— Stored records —
= = = =
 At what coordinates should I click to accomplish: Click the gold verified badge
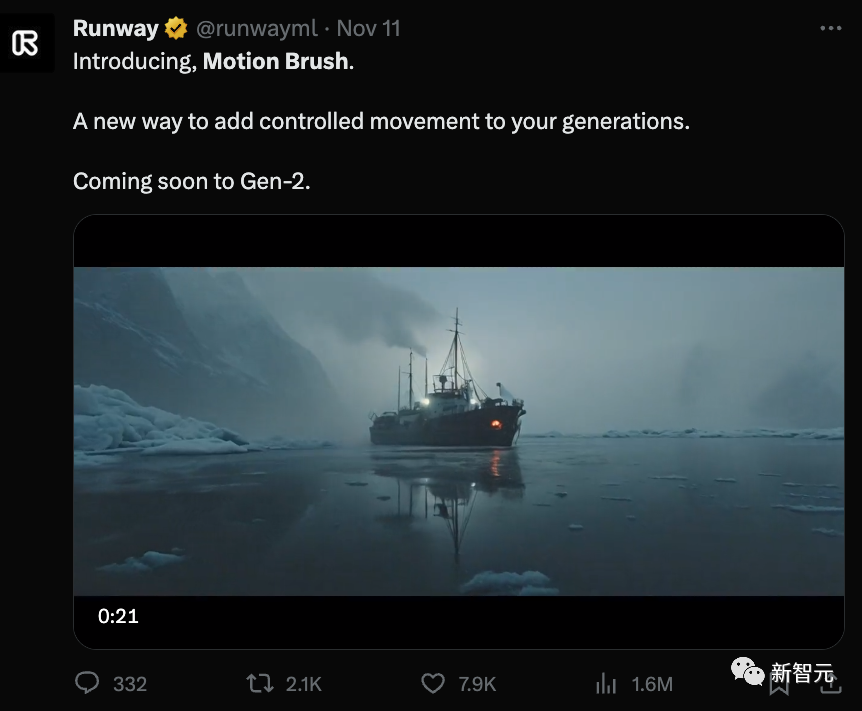coord(176,29)
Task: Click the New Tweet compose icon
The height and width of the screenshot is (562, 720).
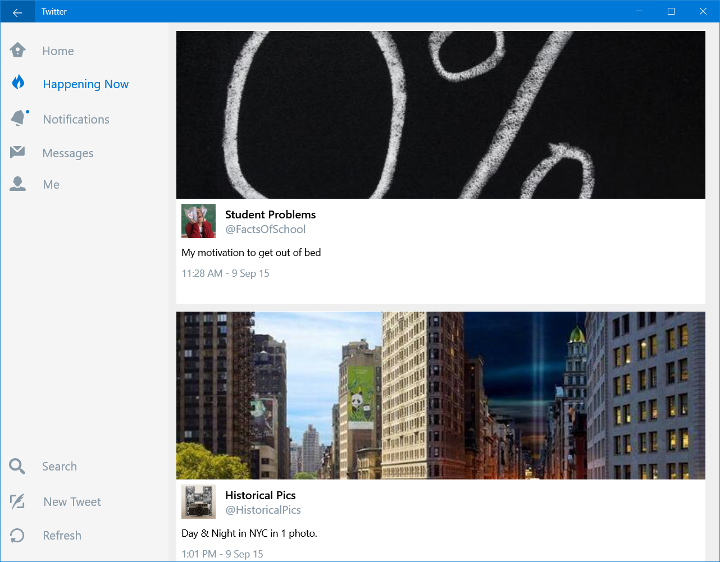Action: click(x=17, y=501)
= = = =
— What you have to do —
Excluding the pictures, write out exactly the lines from the line that contains "Task: Click the New Tweet compose icon" through the end of the records.

— Answer box —
Task: Click the New Tweet compose icon
The height and width of the screenshot is (562, 720).
Action: click(x=17, y=501)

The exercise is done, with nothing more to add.